About this task: The lines needed are those below that contain the word "agent"; copy each one.

(Collected data entries)
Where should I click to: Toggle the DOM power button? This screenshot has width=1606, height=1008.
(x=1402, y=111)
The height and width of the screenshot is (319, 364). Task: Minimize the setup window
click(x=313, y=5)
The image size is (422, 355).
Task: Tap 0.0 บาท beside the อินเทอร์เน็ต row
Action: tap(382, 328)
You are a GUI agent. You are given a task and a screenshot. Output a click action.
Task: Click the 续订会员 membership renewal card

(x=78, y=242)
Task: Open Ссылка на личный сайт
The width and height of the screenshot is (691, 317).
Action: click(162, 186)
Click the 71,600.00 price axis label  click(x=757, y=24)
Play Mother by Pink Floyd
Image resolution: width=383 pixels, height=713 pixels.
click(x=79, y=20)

--

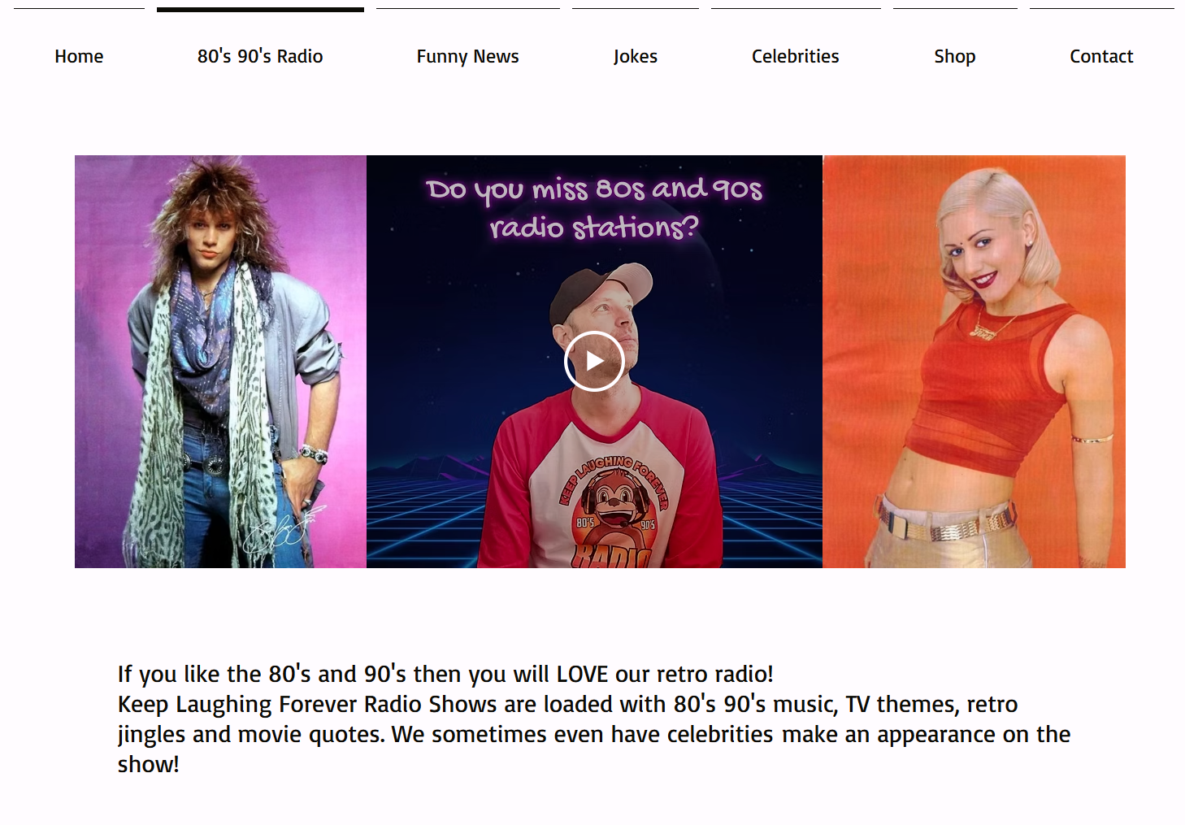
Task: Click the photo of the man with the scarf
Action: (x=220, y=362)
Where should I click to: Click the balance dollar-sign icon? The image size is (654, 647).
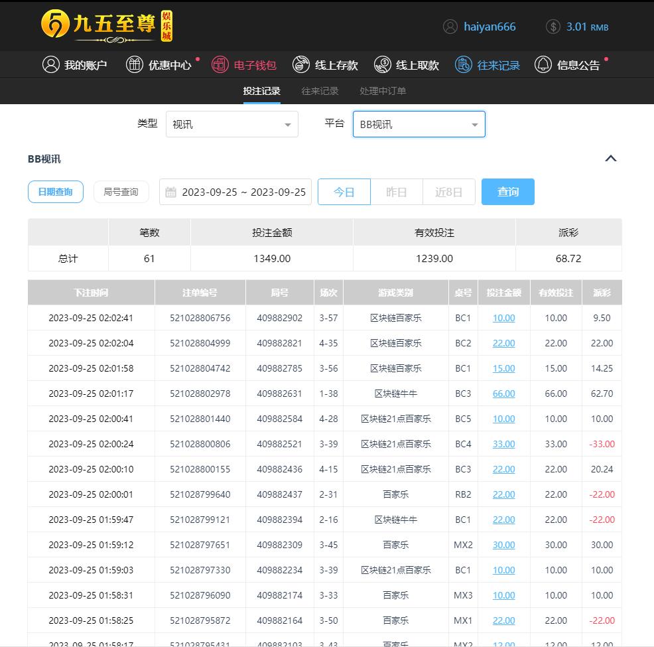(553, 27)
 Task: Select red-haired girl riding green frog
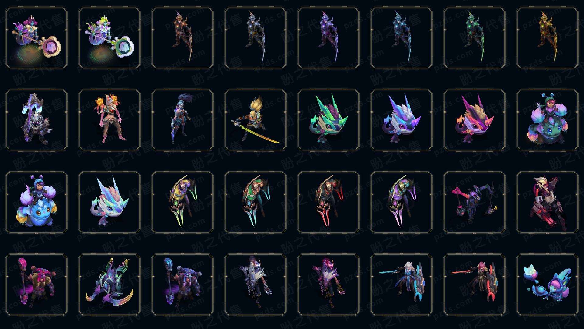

--

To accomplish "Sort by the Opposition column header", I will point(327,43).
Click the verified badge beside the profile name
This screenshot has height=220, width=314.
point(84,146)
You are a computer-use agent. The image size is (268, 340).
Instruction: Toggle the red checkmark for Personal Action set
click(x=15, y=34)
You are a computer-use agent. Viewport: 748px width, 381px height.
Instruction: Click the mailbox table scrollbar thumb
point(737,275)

Response to the exercise:
You are a GUI agent. You are given a task and a screenshot. Output a click action.
You are a computer-use agent. The image size is (268, 340).
You are a computer-use agent. Viewport: 748px width, 381px height.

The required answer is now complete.